## TO DO
Convert the material below into a numbered list, one line per item, with blank lines and pictures left out.

Start

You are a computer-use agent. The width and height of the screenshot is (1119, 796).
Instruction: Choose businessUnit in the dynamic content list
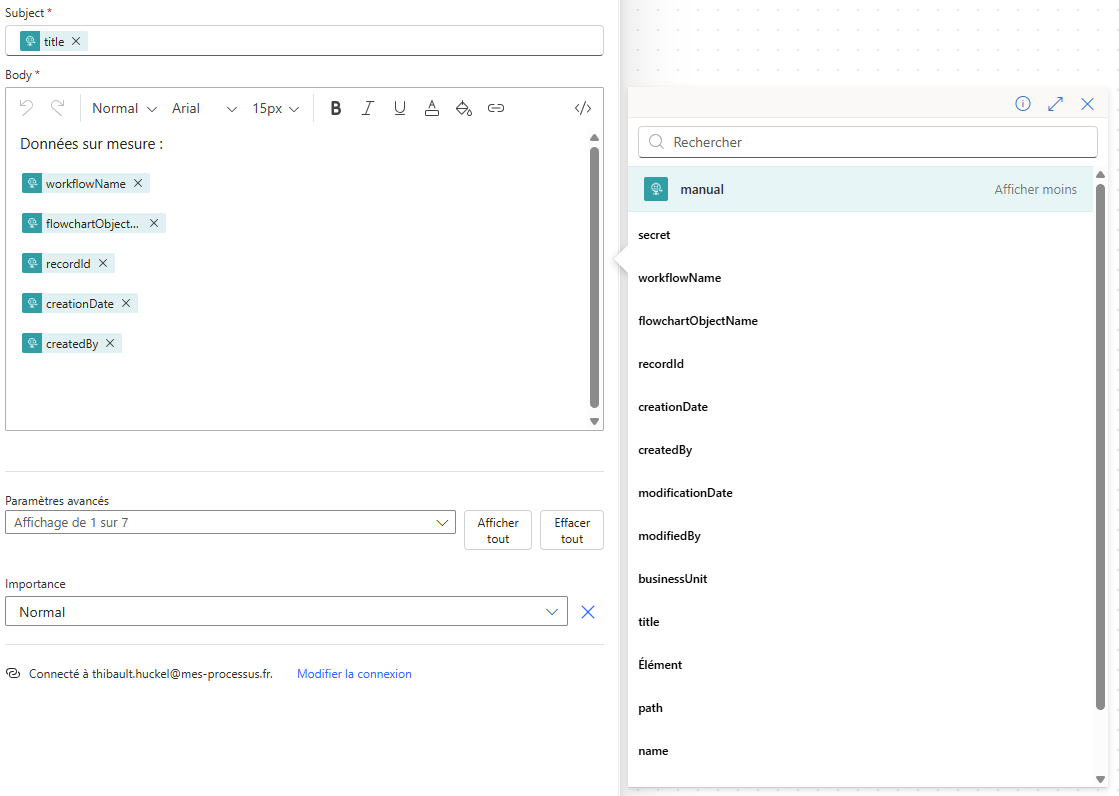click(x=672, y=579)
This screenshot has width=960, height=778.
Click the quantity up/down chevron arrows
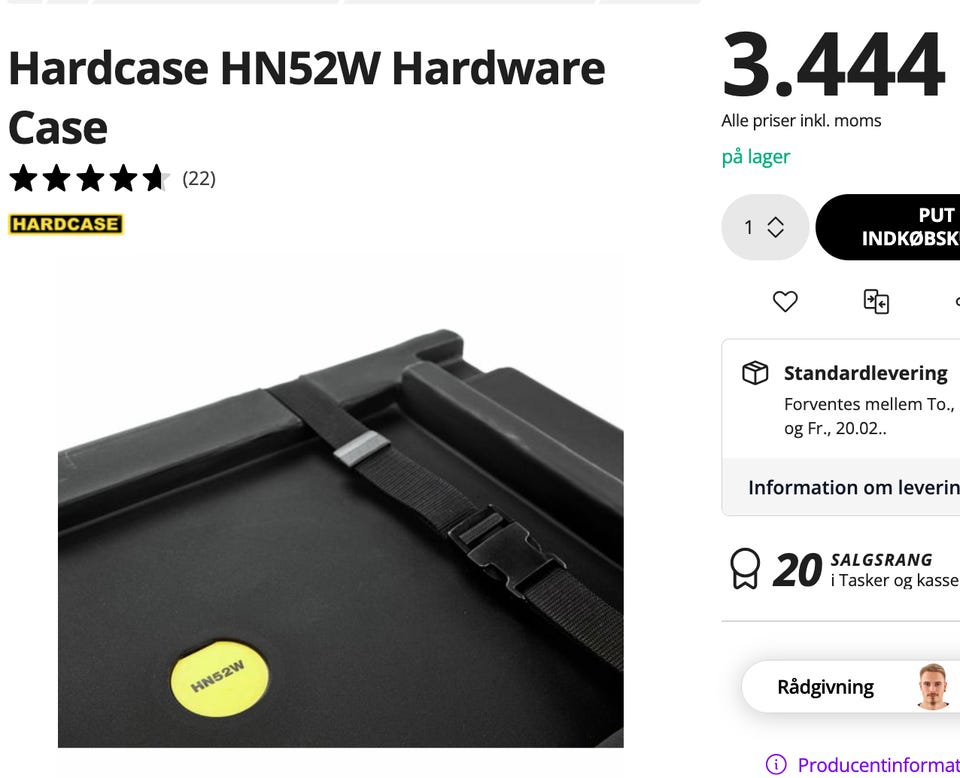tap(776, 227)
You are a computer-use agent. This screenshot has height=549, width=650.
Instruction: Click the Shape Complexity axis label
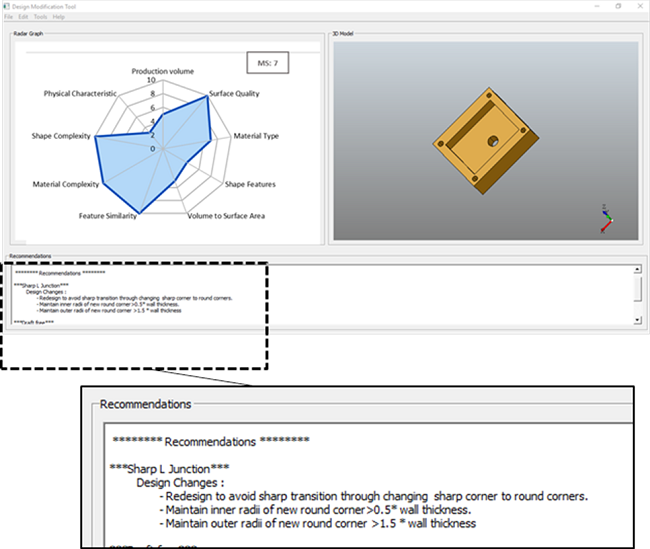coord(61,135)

End

## ANSWER FOR THE TASK
1. You are a computer-use agent. The width and height of the screenshot is (1119, 796).
2. Instruction: Choose businessUnit in the dynamic content list
3. click(x=672, y=579)
4. This screenshot has width=960, height=778.
5. Click the quantity up/down chevron arrows
6. tap(776, 227)
7. You are a computer-use agent. This screenshot has height=549, width=650.
8. Instruction: Click the Shape Complexity axis label
9. coord(61,135)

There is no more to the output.